De Stancy's pulse, which had been beating languidly for many
years, beat double at the sound of that name.

'I meant furniture and pictures for the moment,' he said; 'but
I don't mind extending the meaning to her, if you wish it.'

'She is the rarest thing there.'

'So you have said before.'

'The castle and our family history have as much romantic
interest for her as they have for you,' Charlotte went on.
'She delights in visiting our tombs and effigies and ponders
over them for hours.'

'Indeed!' said De Stancy, allowing his surprise to hide the
satisfaction which accompanied it. 'That should make us
friendly. . . . Does she see many people?'

'Not many as yet. And she cannot have many staying there
during the alterations.'

'Ah! yes--the alterations. Didn't you say that she has had a
London architect stopping there on that account? What was he-
-old or young?'

'He is a young man: he has been to our house. Don't you
remember you met him there?'

'What was his name?'

'Mr. Somerset.'

'O, that man! Yes, yes, I remember. . . . Hullo, Lottie!'

'What?'

'Your face is as red as a peony. Now I know a secret!'
Charlotte vainly endeavoured to hide her confusion. 'Very
well--not a word! I won't say more,' continued De Stancy
good-humouredly, 'except that he seems to be a very nice
fellow.'

De Stancy had turned the dialogue on to this little well-
preserved secret of his sister's with sufficient outward
lightness; but it had been done in instinctive concealment of
the disquieting start with which he had recognized that
Somerset, Dare's enemy, whom he had intercepted in placing
Dare's portrait into the hands of the chief constable, was a
man beloved by his sister Charlotte. This novel circumstance
might lead to a curious complication. But he was to hear
more.

'He may be very nice,' replied Charlotte, with an effort,
after this silence. 'But he is nothing to me, more than a
very good friend.'

'There's no engagement, or thought of one between you?'

'Certainly there's not!' said Charlotte, with brave emphasis.
'It is more likely to be between Paula and him than me and
him.'

De Stancy's bare military ears and closely cropped poll
flushed hot. 'Miss Power and him?'

'I don't mean to say there is, because Paula denies it; but I
mean that he loves Paula. That I do know.'

De Stancy was dumb. This item of news which Dare had kept
from him, not knowing how far De Stancy's sense of honour
might extend, was decidedly grave. Indeed, he was so greatly
impressed with the fact, that he could not help saying as much
aloud: 'This is very serious!'

'Why!' she murmured tremblingly, for the first leaking out of
her tender and sworn secret had disabled her quite.

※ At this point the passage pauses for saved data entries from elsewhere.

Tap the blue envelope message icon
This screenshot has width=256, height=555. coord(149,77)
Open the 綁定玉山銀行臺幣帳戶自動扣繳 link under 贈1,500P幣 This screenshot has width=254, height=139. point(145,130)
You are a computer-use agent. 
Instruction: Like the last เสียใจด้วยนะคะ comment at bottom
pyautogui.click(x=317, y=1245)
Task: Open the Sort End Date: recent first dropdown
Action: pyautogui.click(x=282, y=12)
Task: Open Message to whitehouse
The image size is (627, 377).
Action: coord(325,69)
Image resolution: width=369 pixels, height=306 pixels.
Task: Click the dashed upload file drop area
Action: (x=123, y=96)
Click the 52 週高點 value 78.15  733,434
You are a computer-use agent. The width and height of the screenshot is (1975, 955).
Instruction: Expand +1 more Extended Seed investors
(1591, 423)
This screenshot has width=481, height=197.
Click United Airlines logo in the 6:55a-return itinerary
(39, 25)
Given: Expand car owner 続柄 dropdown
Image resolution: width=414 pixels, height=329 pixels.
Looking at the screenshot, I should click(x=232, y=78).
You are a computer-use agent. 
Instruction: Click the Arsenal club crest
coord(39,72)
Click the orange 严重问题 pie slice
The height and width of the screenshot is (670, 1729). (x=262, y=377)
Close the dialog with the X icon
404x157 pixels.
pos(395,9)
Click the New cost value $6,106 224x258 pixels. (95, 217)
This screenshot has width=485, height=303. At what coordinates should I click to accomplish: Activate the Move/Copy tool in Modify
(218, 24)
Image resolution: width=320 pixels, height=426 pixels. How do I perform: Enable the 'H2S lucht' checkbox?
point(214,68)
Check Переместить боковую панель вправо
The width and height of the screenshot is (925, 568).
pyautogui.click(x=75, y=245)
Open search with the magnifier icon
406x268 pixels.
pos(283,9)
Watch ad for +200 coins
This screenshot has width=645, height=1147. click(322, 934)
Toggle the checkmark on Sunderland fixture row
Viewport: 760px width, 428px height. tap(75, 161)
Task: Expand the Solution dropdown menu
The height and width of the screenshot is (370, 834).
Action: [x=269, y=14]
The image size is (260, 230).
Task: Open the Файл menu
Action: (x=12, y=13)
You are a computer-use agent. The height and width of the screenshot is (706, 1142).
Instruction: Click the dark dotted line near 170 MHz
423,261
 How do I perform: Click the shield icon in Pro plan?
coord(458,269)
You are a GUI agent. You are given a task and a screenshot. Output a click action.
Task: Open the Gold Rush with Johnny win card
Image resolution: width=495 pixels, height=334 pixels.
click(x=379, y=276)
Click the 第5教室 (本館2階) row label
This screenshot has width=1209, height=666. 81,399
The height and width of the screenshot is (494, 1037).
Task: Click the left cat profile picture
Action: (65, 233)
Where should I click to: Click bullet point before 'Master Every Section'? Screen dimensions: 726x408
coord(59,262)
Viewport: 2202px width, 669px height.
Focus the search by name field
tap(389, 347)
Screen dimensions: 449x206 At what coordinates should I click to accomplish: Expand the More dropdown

'Because I love Paula too.'

'What do you say, William, you?--a woman you have never seen?'

'I have seen her--by accident. And now, my dear little sis,
you will be my close ally, won't you? as I will be yours, as
brother and sister should be.' He placed his arm coaxingly
round Charlotte's shoulder.

'O, William, how can I?' at last she stammered.

'Why, how can't you, I should say? We are both in the same
ship. I love Paula, you love Mr. Somerset; it behoves both of
us to see that this flirtation of theirs ends in nothing.'

'I don't like you to put it like that--that I love him--it
frightens me,' murmured the girl, visibly agitated. 'I don't
want to divide him from Paula; I couldn't, I wouldn't do
anything to separate them. Believe me, Will, I could not! I
am sorry you love there also, though I should be glad if it
happened in the natural order of events that she should come
round to you. But I cannot do anything to part them and make
Mr. Somerset suffer. It would be TOO wrong and blamable.'

'Now, you silly Charlotte, that's just how you women fly off
at a tangent. I mean nothing dishonourable in the least.
Have I ever prompted you to do anything dishonourable? Fair
fighting allies was all I thought of.'

Miss De Stancy breathed more freely. 'Yes, we will be that,
of course; we are always that, William. But I hope I can be
your ally, and be quite neutral; I would so much rather.'

'Well, I suppose it will not be a breach of your precious
neutrality if you get me invited to see the castle?'

'O no!' she said brightly; 'I don't mind doing such a thing as
that. Why not come with me tomorrow? I will say I am going
to bring you. There will be no trouble at all.'

De Stancy readily agreed. The effect upon him of the
information now acquired was to intensify his ardour tenfold,
the stimulus being due to a perception that Somerset, with a
little more knowledge, would hold a card which could be played
with disastrous effect against himself--his relationship to
Dare. Its disclosure to a lady of such Puritan antecedents as
Paula's, would probably mean her immediate severance from
himself as an unclean thing.

'Is Miss Power a severe pietist, or precisian; or is she a
compromising lady?' he asked abruptly.

'She is severe and uncompromising--if you mean in her
judgments on morals,' said Charlotte, not quite hearing. The
remark was peculiarly apposite, and De Stancy was silent.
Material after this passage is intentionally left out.